しかし、がんワクチンに関しては、まだどの個人にも効果のあるがん抗原の候補が絞れていない。もしドライバー変異となるタンパク質分子ががん抗原になり得るとしたら、それが一番ユニバーサルといえるが、主要なゲノム上の突然変異や、転位、がん精巣抗原などを網羅的に探ってもエピトープを見つけるのは困難であろう。がんの変異は人と人、さらには細胞と細胞で異なるし、見つけたがん抗原が多様なアレルを持つMHCに載るとは限らない。バイオインフォーマティックスやシミュレーションでの探索、MHCから溶出したペプチドのマス解析、という方法もある。また、多価ワクチン合成におけるクラスIIエピトープの必要性も明確な答えがなく、変異を持つ体細胞遺伝子をワクチンに用いたときの自己免疫誘導の問題も解決していない。また投与形態もエマルジョンを用いたり、樹状細胞に直接振りかけたり、養子樹状細胞移植を行ったり、基本的な薬物動態の調査が必要である。
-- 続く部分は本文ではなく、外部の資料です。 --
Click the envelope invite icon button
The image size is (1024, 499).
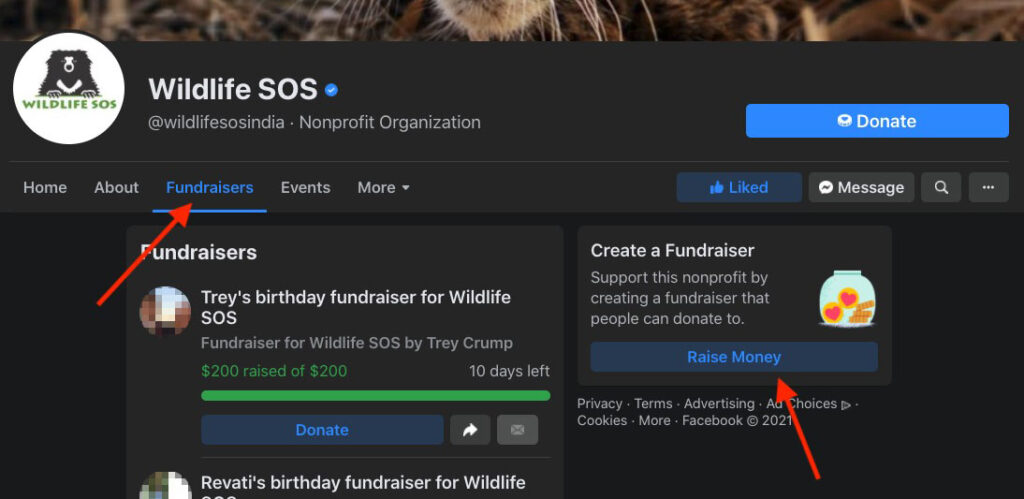tap(518, 430)
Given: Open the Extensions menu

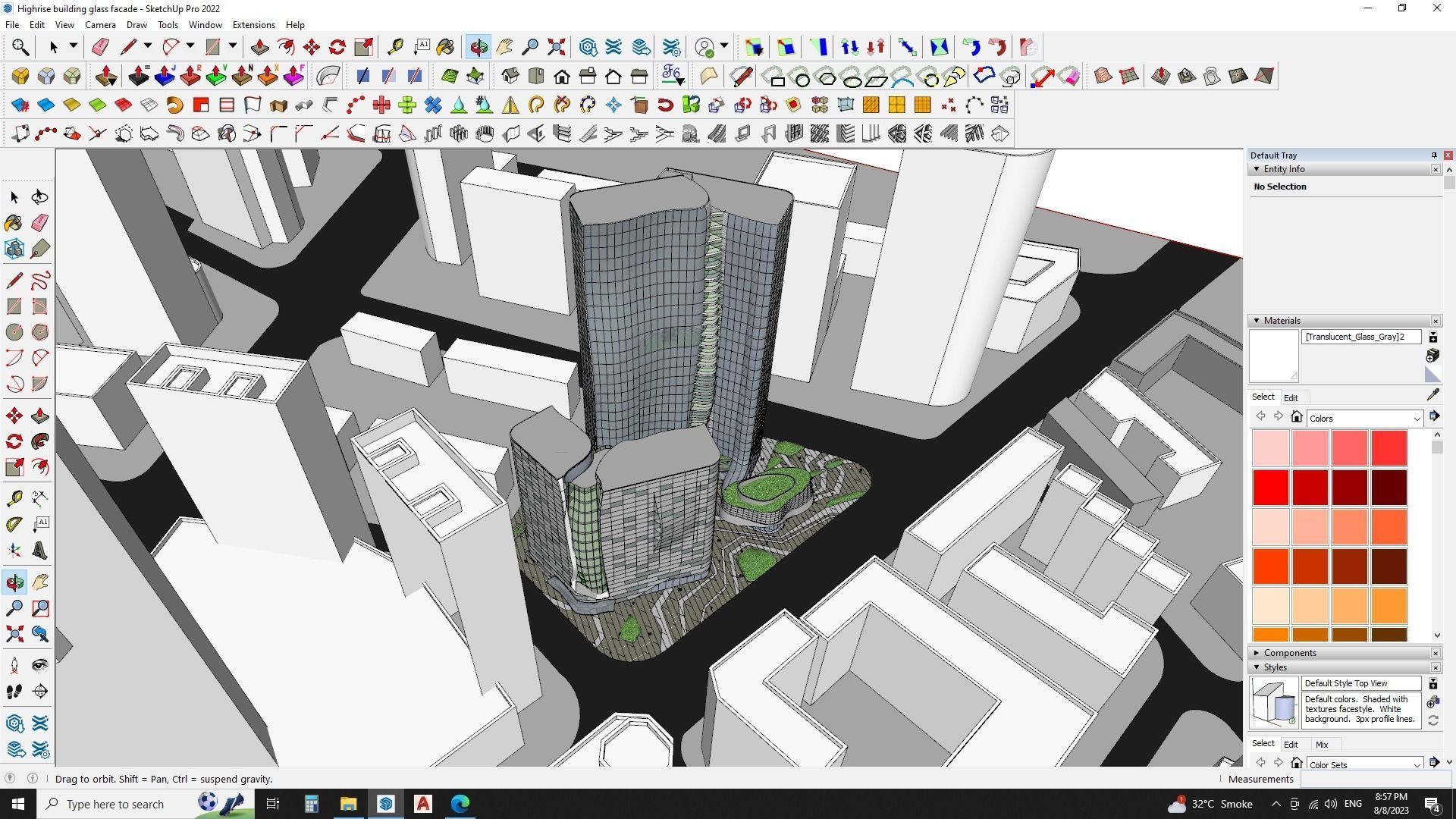Looking at the screenshot, I should coord(253,24).
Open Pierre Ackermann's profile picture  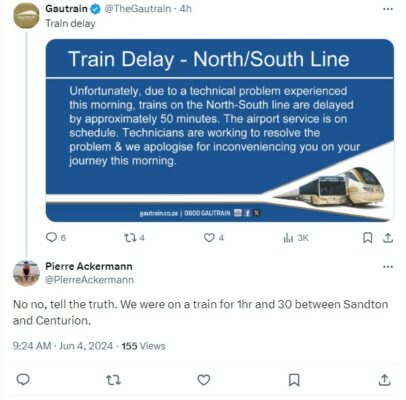coord(26,273)
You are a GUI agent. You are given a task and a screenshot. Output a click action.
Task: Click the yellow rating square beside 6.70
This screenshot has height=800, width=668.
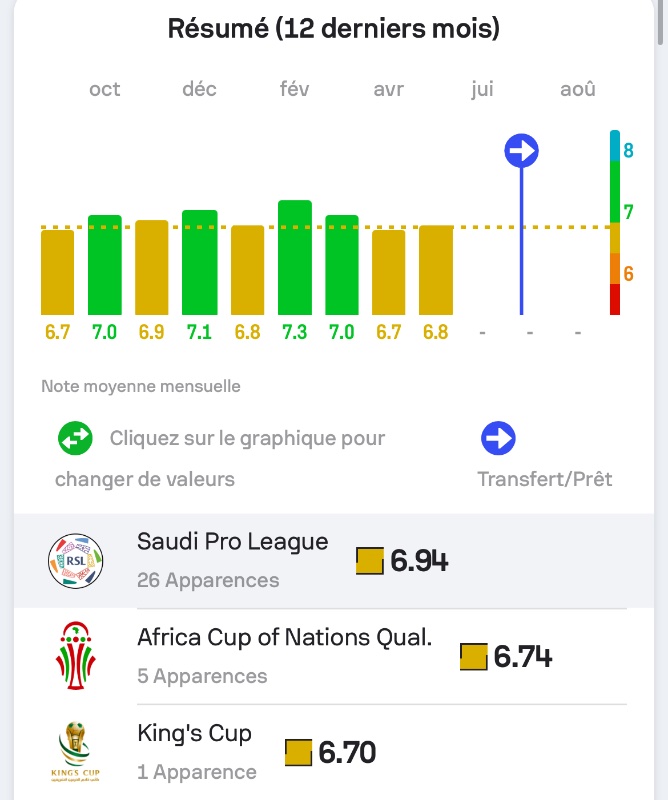[x=298, y=753]
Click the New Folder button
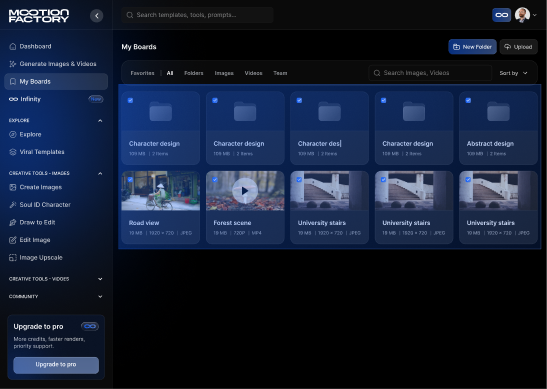Screen dimensions: 547x389 [472, 47]
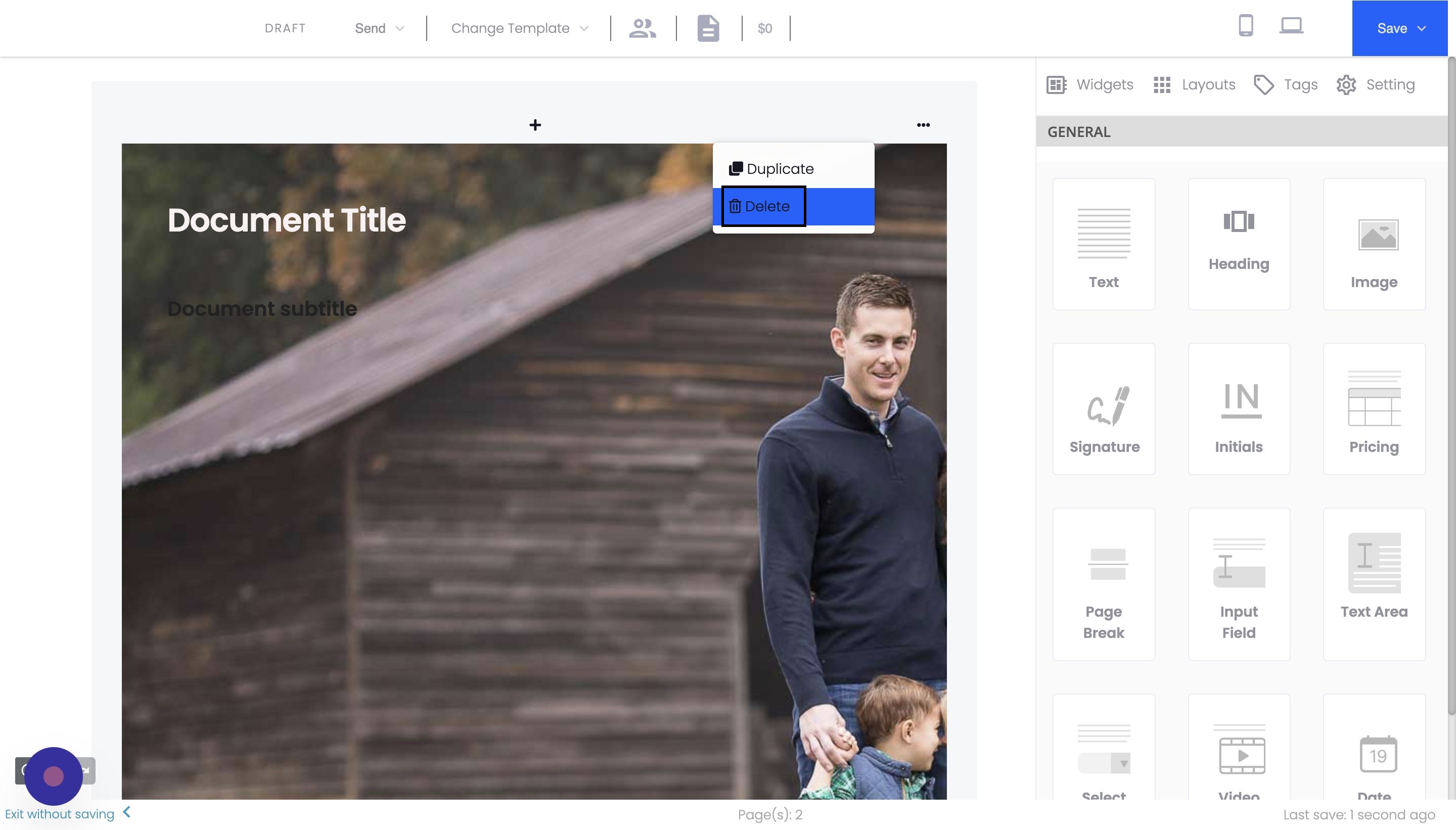Click the Save button
This screenshot has height=830, width=1456.
click(x=1392, y=28)
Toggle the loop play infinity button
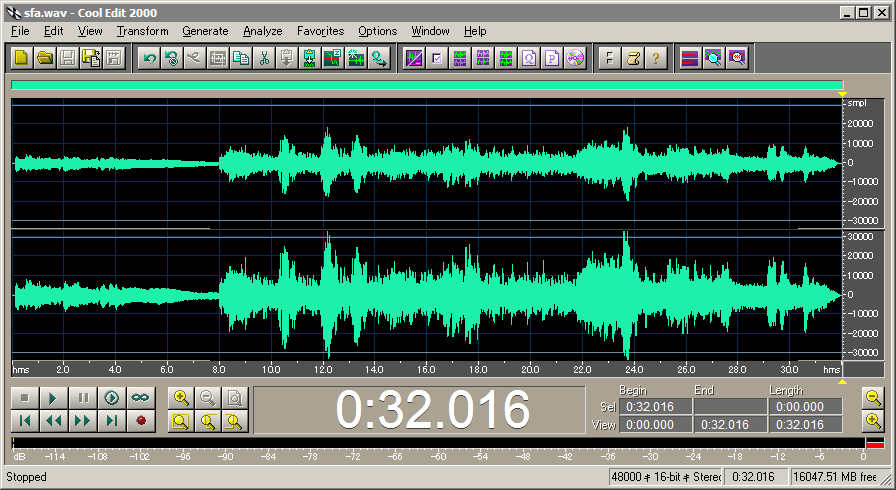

一方、腫瘍が体内に存在するということは,それ自身が内在性の抗原となり、変異やデリバリーの問題なしに必然とこの腫瘍に反応するT細胞が誘導されることを意味する。免疫療法に標準的ながん殺傷療法を重ればさらに相乗効果が期待できる。最近ではがんワクチンをバイパスすべく、キメラ抗原受容体(chimeric antigen receptor ; CAR)-T細胞療法やTCR-T細胞療法などの遺伝子操作T細胞を患者に戻す試みが行われ、特にB細胞リンパ腫に対するCD19 CAR-T療法が奏効している6)。

以上のように、がん抗原の提示とがん特異的T細胞の活性化は、免疫監視における生理的な反応においても、また治療としてのがん免疫応答の誘導においても要となるステップであり、がん-免疫サイクルを次の段階へと進めるためのさまざまな工夫がなされていること理解できるであろう。